This builds a local Chroma index. In production, you would probably ingest from Backstage, GitHub, CI, Terraform state, docs, and incident tooling on a schedule. But do not start there. Start with one source, learn what answer quality looks like, then add sources intentionally.

Build The Query Chain

Older LangChain examples often use RetrievalQA. That pattern still appears in plenty of tutorials, but the current direction is to compose retrieval and generation more explicitly. That is good. You want the prompt, retriever, and answer behavior to be visible.

Create app/query.py:

from langchain.chains.combine_documents import create_stuff_documents_chain
from langchain.chains.retrieval import create_retrieval_chain
from langchain_chroma import Chroma
from langchain_core.prompts import ChatPromptTemplate
from langchain_openai import ChatOpenAI, OpenAIEmbeddings

from app.settings import settings


SYSTEM_PROMPT = """
You are an internal developer metadata assistant.

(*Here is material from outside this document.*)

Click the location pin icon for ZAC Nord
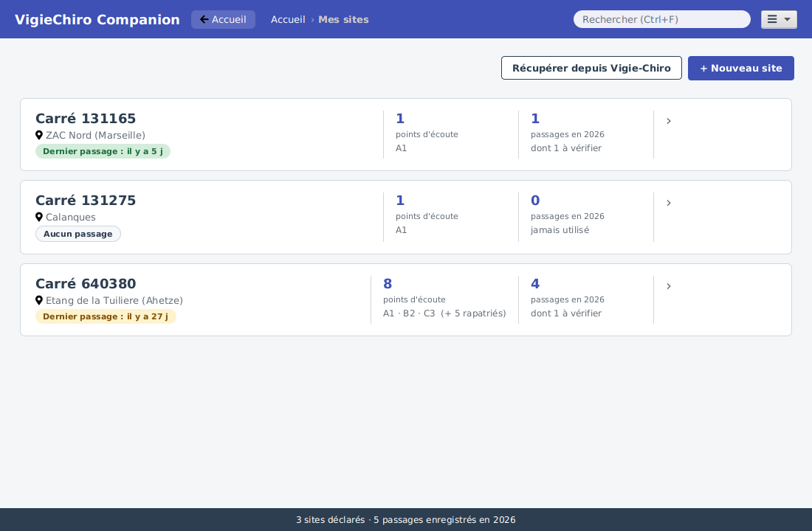812x531 pixels. click(x=39, y=135)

Answer only from the retrieved context. If the context does not contain the
answer, say that you do not know and suggest the next system to check.

Return:
- answer: concise direct answer
- sources: service names, docs URLs, repos, or infra paths used
- confidence: high, medium, or low

Do not invent owners, on-call rotations, deployment times, repositories, or
infrastructure paths.

Context:
{context}
"""


def build_chain():
    embeddings = OpenAIEmbeddings(model=settings.embedding_model)
    vector_store = Chroma(
        collection_name=settings.collection_name,
        persist_directory=str(settings.persist_directory),
        embedding_function=embeddings,
    )

    retriever = vector_store.as_retriever(search_kwargs={"k": 4})

    prompt = ChatPromptTemplate.from_messages(
        [
            ("system", SYSTEM_PROMPT),
            ("human", "{input}"),
        ]
    )

    llm = ChatOpenAI(model=settings.chat_model, temperature=0)
    document_chain = create_stuff_documents_chain(llm, prompt)
    return create_retrieval_chain(retriever, document_chain)


def ask(question: str) -> dict:
    chain = build_chain()
    result = chain.invoke({"input": question})
    return {
        "question": question,
        "answer": result["answer"],
        "context_count": len(result.get("context", [])),
        "sources": [
            document.metadata for document in result.get("context", [])
        ],
    }

The prompt does a few important things:

  • It tells the model to answer only from retrieved context.
  • It makes uncertainty acceptable.
  • It asks for sources.
  • It forbids invented operational facts.

That will not eliminate hallucinations, but it makes the desired behavior explicit and reviewable. This is the same basic discipline behind writing secure prompts for developer workflows: scope the task, constrain the output, and make failure modes visible.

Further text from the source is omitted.